Musix (#325)

We have been wanting to get Charlie a new iPod to replace the one he threw on Sunday, perhaps as a belated birthday gift. But Charlie did break the little blue iPod my parents gave him two Christmases ago and it was not the first time–really mad or really silly–he had thrown it.
Charlie knows full well that he is not supposed to throw things–flashcards, hamburgers, silverware–which is not to say, when he is agitated but does not have the language to explain himself, that he has not sent those items and others flying through the air.

If we buy him a new iPod, are we sending the message “you broke it, we buy you a new one”? If Charlie were an “NT” child and deliberately broke one of his possessions, we would not replace it (“you broke it, that’s it”). Yes, Charlie is autistic but—as Jim and I most certainly believe in contradiction to the results of every psychological, IQ, and other test that Charlie has taken–he is one smart kid. One intelligent kid who knows exactly what is going on.

So I presume that it is not that Charlie “just doesn’t understand” that throwing delicate technological devices down the stairs might result in them breaking. I presume that Charlie knows this, but that, his impulses, his neurological wiring, make it super-hard for him to stop himself before throwing.

And Charlie needs his music. We need his music.

He has been on edge these past two days; had a difficult time going to sleep (so that his school speech therapist joked to me “You’ve got to stop this party-time till midnight”), had sudden “explosions” (as when he hit his head on the Lite Brite he had just asked to play with), murmured and whined and looked harried while doing his second speech therapy session (such that I found myself climbing over the table—it was very low–to hang onto him). The speech therapist ran to grab a bean bag and we got Charlie to lie down and cry out his worry; she suggested tossing and kicking some huge therapy balls once he had calmed and we left with a somewhat smiling boy.

After his usual dinner-shower routine, Charlie found a Wiggles “Yummy Yummy” CD and played it on his DVD player while wrapping himself tightly in his blue blanket and lying on his stomach on his blue pillow. I hunkered down beside him as Greg’s soothing voice sang “Hot Potato.” Charlie was grinning, kicking, shivering with a fulsome delight. He glanced at me and then pinched my cheeks, reminiscent of how the school speech therapist does when using PROMPT.

“Mommy!” (With “fruit salad, yummy yummy” playing in an endless loop in the background.)

I showed Charlie where to put the CD into his computer; I had copied a few CD’s onto the hard drive this morning and he had listened to “musix” for much of his “breaktime” during his ABA session, and now added the contents of the Wiggles “Yummy Yummy.”

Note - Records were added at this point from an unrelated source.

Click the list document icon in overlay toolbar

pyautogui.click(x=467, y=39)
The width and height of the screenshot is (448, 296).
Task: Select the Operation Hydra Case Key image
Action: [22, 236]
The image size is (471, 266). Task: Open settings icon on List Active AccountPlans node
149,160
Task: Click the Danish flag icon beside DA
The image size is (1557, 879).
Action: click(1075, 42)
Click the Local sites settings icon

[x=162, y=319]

“I want blue!” Charlie had settled himself in bed with his blanket, chew tube, photos, four (like the four Teletubbies and the four Wiggles) squishies–one of which briefly disappeared and was found, to our mutual relief—and the “Yummy Yummy” CD.

Maybe I don’t need to buy Charlie a new iPod, yet.

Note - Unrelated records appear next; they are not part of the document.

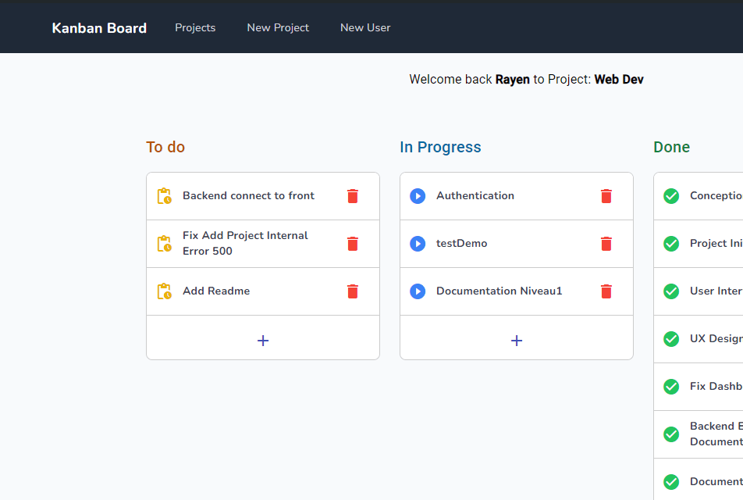Click the green checkmark beside Project Init
743x500 pixels.
(x=670, y=243)
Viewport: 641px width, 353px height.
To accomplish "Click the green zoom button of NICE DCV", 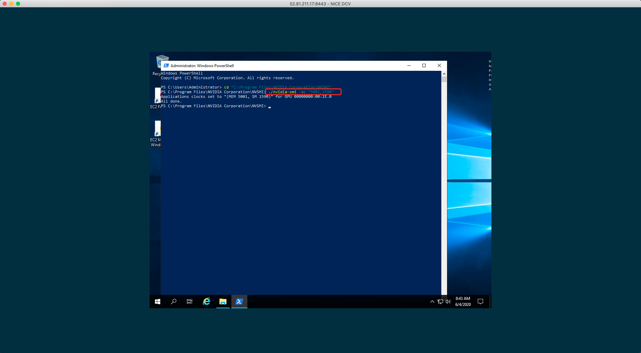I will point(18,4).
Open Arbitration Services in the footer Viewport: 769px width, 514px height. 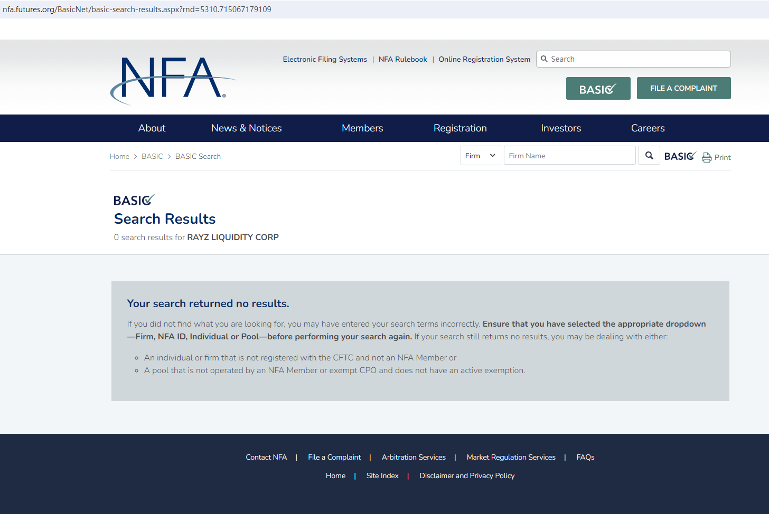coord(414,457)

We can already hear the music.

4 Responses to “Musix (#325)”
  1. Joel s says:

    if/when you get the new ipod, be sure to get one of the ones with flash memory, it’s much more resistant to impacts than hard drives are. They may not come in quite so big of sizes, but what you save in replacing them whenever they take a spill will probably balance it out.

    Glad to hear that adjusting to the lack of ipods went well. 🙂

  2. zilari says:

    I’ve seen quite a few rubberized protective “sheaths” for Ipods…I’ve got a sort of silicone sleeve on mine.

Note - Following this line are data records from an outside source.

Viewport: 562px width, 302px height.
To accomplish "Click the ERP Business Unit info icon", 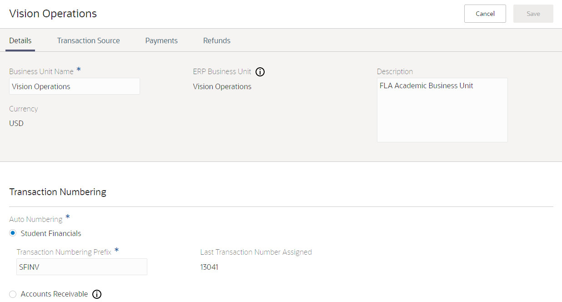I will click(260, 72).
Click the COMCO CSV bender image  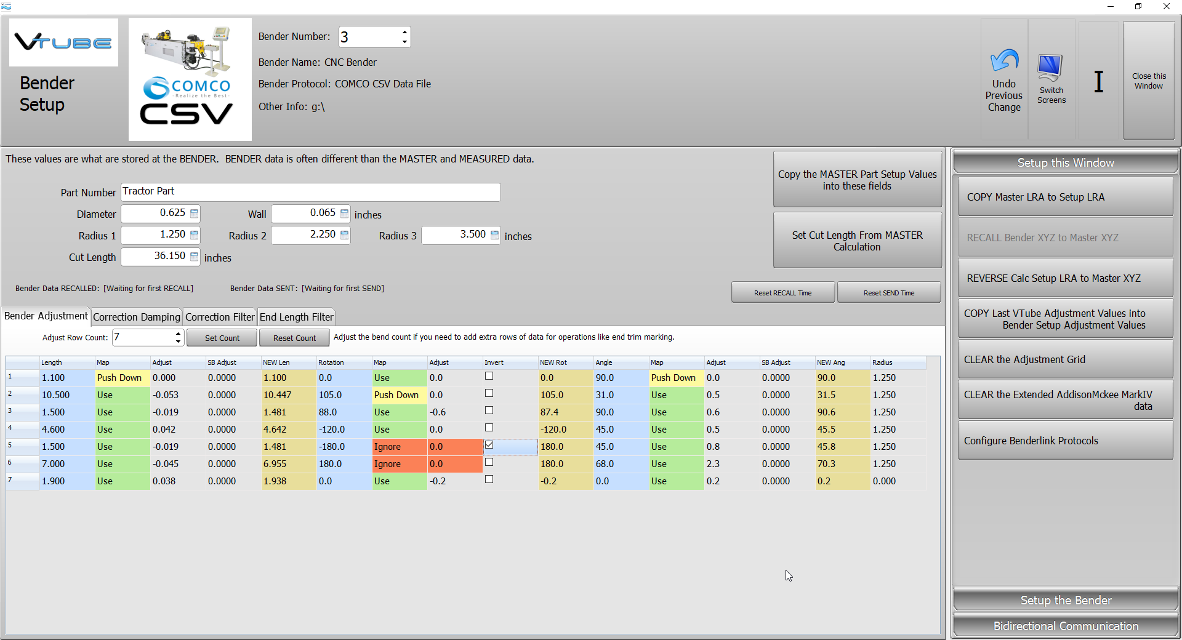coord(190,79)
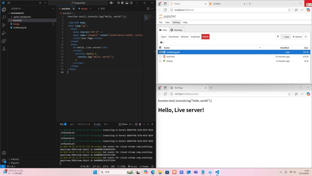Uncheck the Untitled.ipynb checkbox
Screen dimensions: 312x176
pyautogui.click(x=160, y=52)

    I agree that kids shouldn’t throw things, but also that you’re probably right regarding the impulse-control issue. I don’t think Charlie wanted to break the iPod or that he was taking it for granted when he threw it; he was probably just frustrated. And I’d guess he was annoyed at himself after doing it. I have a particular red pen I write with at work, and the tip is bent from when I nearly impaled an entire notebook with it a few months ago. Every time I use it (the pen) I’m reminded of losing self-control.

    But I haven’t done anything like that since getting my own iPod. I’m beginning to think that iPods could serve as sort of a “reverse hearing aid” for auties.

    Waiting a while to get him a new one seems appropriate. Especially since they’re not cheap!

  3. Mom-NOS also suggested the iPod shuffle as being more durable—-More than once, I have seen Charlie express his anger by damaging something that he likes a lot, or by throwing some food that he likes, and then he’s twice as upset. We had originally gotten him an iPod with a screen with the hope of it being another way to promote his reading by looking at the song titles on the screen. I’m not done with birthday shopping, so………..

  4. Lisa says:

    Sandisc makes flash based mp3 players that are more durable than the drive based players like the ipod. The only prob in switching formats is if you have a lot of itunes music–non-ipod devices won’t play the ipod formatted music.

    We bought our 10 yo the 2gig sandisc player and we’ve been really happy with it and it was around $100.